Problem statement
Lines from the one containing "Focus the Reply to @engalychev field" through the final line of the data, restated word for word and free of pictures, make up the whole answer.

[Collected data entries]
****************************************

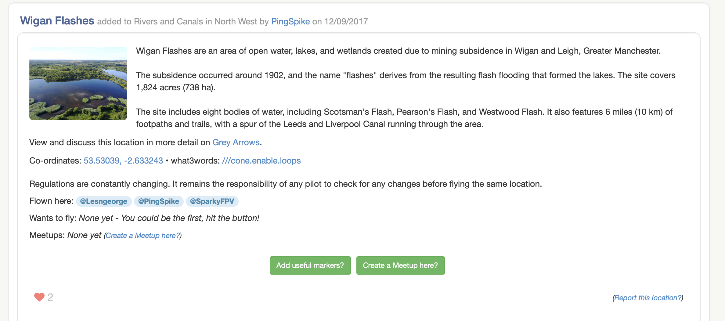The width and height of the screenshot is (725, 321).
Task: Open the ///cone.enable.loops what3words link
Action: point(261,161)
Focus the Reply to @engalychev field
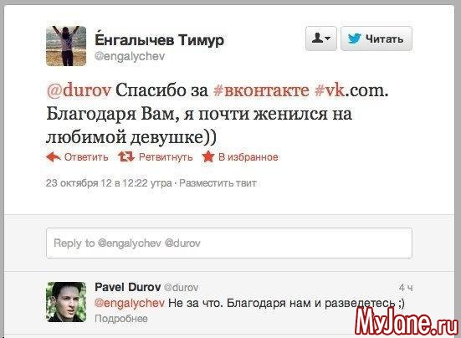 point(229,243)
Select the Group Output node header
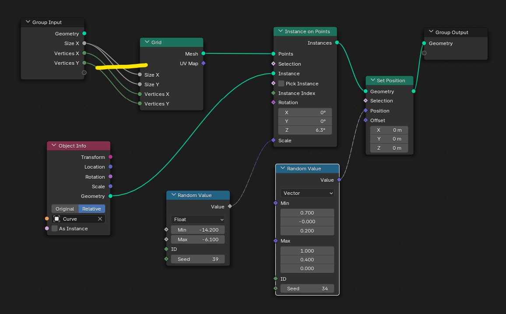This screenshot has width=506, height=314. coord(455,32)
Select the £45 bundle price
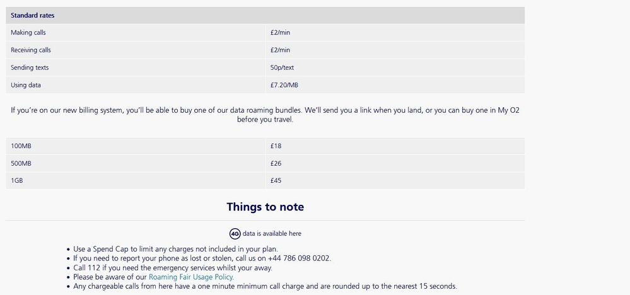This screenshot has width=630, height=295. coord(276,181)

****************************************

Solution for this task
Focus the Reply to @engalychev field
 point(229,243)
Select the Group Output node header
This screenshot has width=506, height=314. coord(455,32)
Select the £45 bundle price
This screenshot has width=630, height=295. coord(276,181)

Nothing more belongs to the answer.